Simonds agrees with the importance of providing farm fresh options and on educating students on why they should eat this way.

The Waterford School District started “Fruity Fridays,” when Simonds brought each classroom fresh fruits and vegetables for snacks, she said. “Kids are so used to processed food that they were amazed to see broccoli looks like brains and peaches are fuzzy,” Simonds said. “We’re having a blast with it.”

Waterford schools are making local produce a hands-on learning experience. Students care for five school gardens and two greenhouses. In the summer, the garden produce is used for a kids’ feeding program. The leftovers are donated to the community. Fall harvests go completely to the school cafeteria.

Both Waterford and Gwinn participated in the annual Michigan Apple Crunch, a statewide promotion to get everyone in K-12 schools to crunch into a Michigan apple at the same time on the same day.

Warren set up a mini farmers market at lunch time in their cafeteria, where the school dog mascot “Diggin” passed out apples provided by Brookwood Fruit Farms in Almont, Simonds said.

Next year Waterford plans to celebrate the Michigan Apple Crunch by breaking the Guinness World Record for longest line of fruit. It will take 11,000 apples.

“A lot of people have great ideas and want to start incorporating local produce into school cafeterias, but they don’t know where to go,” Simonds said. “Cultivate Michigan is the connection that can really help make this happen for Michigan schools.”

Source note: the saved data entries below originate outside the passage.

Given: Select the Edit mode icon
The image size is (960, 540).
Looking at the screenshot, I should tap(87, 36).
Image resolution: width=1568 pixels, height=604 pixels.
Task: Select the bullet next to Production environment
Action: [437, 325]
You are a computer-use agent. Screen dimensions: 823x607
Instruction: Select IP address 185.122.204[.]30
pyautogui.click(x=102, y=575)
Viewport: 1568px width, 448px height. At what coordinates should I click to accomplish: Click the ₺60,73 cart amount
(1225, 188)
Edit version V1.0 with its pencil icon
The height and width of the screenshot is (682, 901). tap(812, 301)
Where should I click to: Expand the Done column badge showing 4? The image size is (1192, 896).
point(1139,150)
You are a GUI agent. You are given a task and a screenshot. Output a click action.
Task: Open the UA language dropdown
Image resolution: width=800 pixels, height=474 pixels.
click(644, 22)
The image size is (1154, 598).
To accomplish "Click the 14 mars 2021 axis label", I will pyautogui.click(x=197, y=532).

All schools were welcome to participate in this year’s Make Michigan Recipes Work program. Their participation totaled 87 attendees, Wojciak said.

“Our goal is for all Michigan institutions, particularly schools and hospitals, to purchase 20 percent of their food locally by 2020,” said Wojciak.

Challenges for purchasing local produce include the institutional staff’s lack of knowledge and tools to change their programs, Wojciak said. The training sought to bridge the disconnect.

“Our main focus was improving food preparation,” Wojciak said, “including knife skills, washing, and identifying produce suitable for use.”

Schools define what constitutes local produce.

Local is often defined as grown within the state. But since most institutions rely on a main distributor, this program encourages schools to simply ask that distributor to substitute common state grown options, Wojciak said.